Specialized Coverage for Gig Deliverers
With newspaper and shopping news deliverers explicitly excluded from Colorado's state-mandated workers' compensation and Paid Family and Medical Leave Insurance (FAMLI) programs, a clear market gap emerges for private insurance providers. This creates an opportunity for insurance carriers, brokers, and entrepreneurial agents to develop and market specialized personal accident, short-term disability, and health insurance supplements tailored to this specific cohort of independent contractors. These new products would address a critical need for a safety net among deliverers who now bear full responsibility for on-the-job injuries or the need for family/medical leave.

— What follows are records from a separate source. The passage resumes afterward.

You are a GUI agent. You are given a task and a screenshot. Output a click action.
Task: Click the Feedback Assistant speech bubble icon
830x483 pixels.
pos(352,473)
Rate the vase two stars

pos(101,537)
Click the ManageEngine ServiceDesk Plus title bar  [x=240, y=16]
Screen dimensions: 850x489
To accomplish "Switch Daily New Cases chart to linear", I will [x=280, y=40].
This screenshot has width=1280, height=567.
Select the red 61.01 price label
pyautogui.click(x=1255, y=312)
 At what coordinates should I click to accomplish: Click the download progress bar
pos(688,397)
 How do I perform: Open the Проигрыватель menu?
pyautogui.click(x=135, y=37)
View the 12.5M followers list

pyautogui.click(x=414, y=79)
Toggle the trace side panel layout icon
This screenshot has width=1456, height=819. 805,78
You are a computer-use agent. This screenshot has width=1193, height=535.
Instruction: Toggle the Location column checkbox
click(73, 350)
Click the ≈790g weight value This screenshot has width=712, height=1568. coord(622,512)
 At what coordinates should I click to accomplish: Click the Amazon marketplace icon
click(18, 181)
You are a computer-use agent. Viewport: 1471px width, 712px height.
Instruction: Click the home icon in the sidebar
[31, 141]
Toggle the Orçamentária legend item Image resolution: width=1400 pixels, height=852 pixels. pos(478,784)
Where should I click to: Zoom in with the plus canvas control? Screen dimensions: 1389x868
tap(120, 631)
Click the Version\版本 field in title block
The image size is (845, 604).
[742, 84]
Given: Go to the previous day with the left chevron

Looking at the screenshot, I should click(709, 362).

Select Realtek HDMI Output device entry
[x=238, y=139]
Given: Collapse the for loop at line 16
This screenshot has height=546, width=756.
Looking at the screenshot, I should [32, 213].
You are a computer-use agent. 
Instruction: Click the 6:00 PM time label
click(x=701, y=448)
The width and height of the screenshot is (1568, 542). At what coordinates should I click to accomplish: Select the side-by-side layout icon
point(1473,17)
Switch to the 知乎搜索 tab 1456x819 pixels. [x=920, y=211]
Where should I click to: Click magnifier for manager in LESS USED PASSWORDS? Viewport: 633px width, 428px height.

Developing and launching these offerings ahead of the bill's likely August 2026 effective date is crucial for market penetration.
- Target market consists of independent contractors delivering printed news or shopping news who will no longer have access to state workers' comp or FAMLI benefits.
- Opportunity for new product lines such as individual personal accident policies, short-term disability income protection, or health insurance riders.
- Success depends on understanding the unique risks and financial needs of this gig workforce, and offering competitive, accessible solutions.
Next move: Within the next 30 days, insurance carriers or brokers should conduct market research with local Colorado newspaper publishers and their delivery networks to assess demand for tailored personal accident and short-term disability insurance products designed for independent contractors, aiming to launch offerings ahead of the August 2026 effective date.